This thesis concentrates on the idea of Structured Sound. A system such as this requires a mode of delivering the sound in real-time so as to appear that it is coming from a certain location. If an image appears on the left side of the room two meters in front of the audience, so should the sound appear to be coming from the left side of the room, two meters in front of the audience. This procedure is called localization of sound.

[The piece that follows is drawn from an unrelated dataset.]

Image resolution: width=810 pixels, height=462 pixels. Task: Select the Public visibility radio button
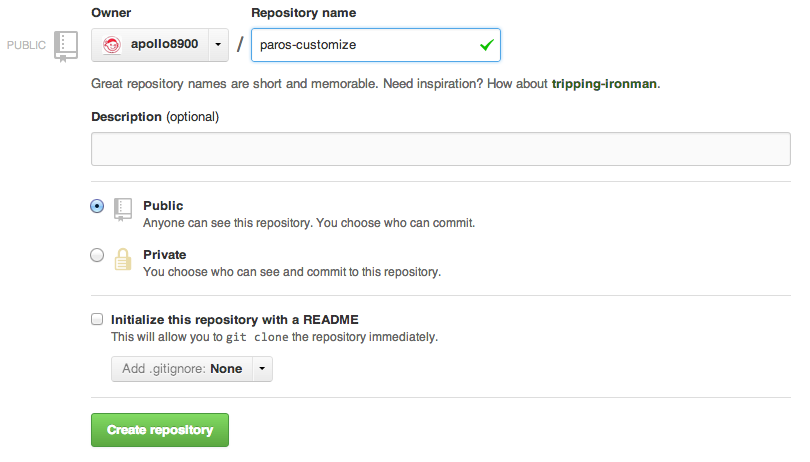(97, 206)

Engineers for years have tried to design a system to synthesize directional sound. The research in this field is split between two methods of delivering such directional sound. The first uses binaural cues delivered at the ears to synthesize sound localization. While the second uses spatial separation of speakers to deliver localized sound. A binaural cue is a cue which relies on the fact that a listener hears sound from two different locations - namely the ears. Localization cues at low frequencies are given by interaural phase differences, where the phase difference of the signals heard at the two ears is an indication of the location of the sound source. At frequencies where the wavelength is shorter than the ear separation, phase cues cannot be used; interaural intensity difference cues are used, since the human head absorbs high frequencies. Thereby, using the knowledge of these cues and a model of the head, a system can be implemented to give an illusion of sounds being produced at a certain location. Head Related Transfer Functions (HRTF) [Wenzel 92] have been used extensively to deliver localized sound through head-phones. The HRTFs are dependent on ear separation, the shape of the head, and the shape of pinna. For each head description, the HRTF system produces accurate sound localization using headphones. However, because of the system's dependence on ear separation, no two people can hear the same audio stream and "feel" the objects at the same location. There would need to be a different audio stream for each listener depending on his/her head description.
One of the requirements of this thesis was to produce sound localization for a group of people simultaneously. Therefore, the author could not use binaural cues to localize sound sources. The second method of sound localization was used, that is the delivery of localization cues using the spatial distribution of speakers. Here the system does not rely on the fact that the audience has two ears, rather the system relies on intensity panning between adjacent speakers to deliver the cue. Thus an approach developed by Bill Gardner of the Media Laboratory's Perceptual Computing Group was adopted. Gardner developed a design for a virtual acoustic room [Gardner 92] using 6 speakers and a Motorola 56001 digital signal processor for each speaker, on a Macintosh platform.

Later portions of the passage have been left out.